Hugh was a Marxist but he belonged to no group and was out of sync with virtually everyone. Although he published two books with Verso, he made no secret of his disagreements with Perry Anderson and Tariq Ali. When Hugh spoke – he was a tireless talker, at once invigorating and exhausting – you had the feeling that you were listening to the imperious leader of a Marxist sect whose line was not to be crossed. But he was always chivalrous, and had reserves of generosity and warmth, especially with children. Living among his books and recordings of British folk music, he gave the impression of a 20th-century man who had never entirely adjusted to life in the 21st century.

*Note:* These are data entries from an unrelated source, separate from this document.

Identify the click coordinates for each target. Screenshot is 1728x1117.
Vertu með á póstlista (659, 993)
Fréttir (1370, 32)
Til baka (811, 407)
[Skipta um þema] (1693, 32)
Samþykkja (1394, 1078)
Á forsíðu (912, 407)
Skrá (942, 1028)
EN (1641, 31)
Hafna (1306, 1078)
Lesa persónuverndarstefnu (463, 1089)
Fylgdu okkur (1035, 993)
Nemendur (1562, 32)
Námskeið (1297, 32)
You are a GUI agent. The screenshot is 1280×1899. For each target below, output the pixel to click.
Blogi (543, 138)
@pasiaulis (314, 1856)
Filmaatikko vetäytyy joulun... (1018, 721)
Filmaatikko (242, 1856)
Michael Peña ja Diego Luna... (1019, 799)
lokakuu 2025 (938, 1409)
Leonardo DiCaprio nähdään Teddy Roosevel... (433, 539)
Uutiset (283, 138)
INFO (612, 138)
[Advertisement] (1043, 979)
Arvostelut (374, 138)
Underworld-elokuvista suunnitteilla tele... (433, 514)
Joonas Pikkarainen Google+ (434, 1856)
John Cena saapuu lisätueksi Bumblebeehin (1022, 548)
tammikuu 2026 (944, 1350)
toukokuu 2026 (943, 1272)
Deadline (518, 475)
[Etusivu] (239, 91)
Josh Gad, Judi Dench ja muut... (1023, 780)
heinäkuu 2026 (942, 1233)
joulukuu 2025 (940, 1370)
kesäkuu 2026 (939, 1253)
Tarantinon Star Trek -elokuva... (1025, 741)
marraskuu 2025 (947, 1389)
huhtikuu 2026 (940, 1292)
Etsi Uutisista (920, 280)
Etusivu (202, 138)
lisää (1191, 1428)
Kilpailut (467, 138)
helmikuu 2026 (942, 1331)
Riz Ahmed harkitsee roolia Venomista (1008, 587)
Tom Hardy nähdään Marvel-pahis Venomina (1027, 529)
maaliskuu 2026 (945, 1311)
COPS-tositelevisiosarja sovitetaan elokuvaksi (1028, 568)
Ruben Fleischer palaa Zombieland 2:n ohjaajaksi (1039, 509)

Being Hugh’s friend was difficult at the best of times, and sometimes impossible. He stopped talking to me a few years ago after a piece he’d written for the LRB didn’t work out. Last year I heard that he didn’t have long to live. He had stopped teaching at Tufts, moved back to the UK and settled in a flat in Stoke Newington. On a visit to London, I contacted him and he invited me to come by. When he opened the door, I was shocked by his appearance. His hair – once a dashing white mane – had thinned dramatically; he was hunched over and walked very slowly. As usual we spoke at length about Algeria. He told me of his daughter’s accomplishments with great pride.
He was still angry that the LRB hadn’t published his piece, and suggested it was because we’d been under pressure from the Foreign Office. It was an outlandish theory, but it made me realise that Hugh’s anger grew out of one of the qualities that made him so exciting to read: his fierce belief in the geopolitical significance and urgency of his work. A grandiose conviction, certainly, but it inspired writing on the Arab world, and especially on Algeria, that will outlast the work of most of his peers. Hugh was not an easy man, but he was an admirable thinker, and a brave one, and I will miss him.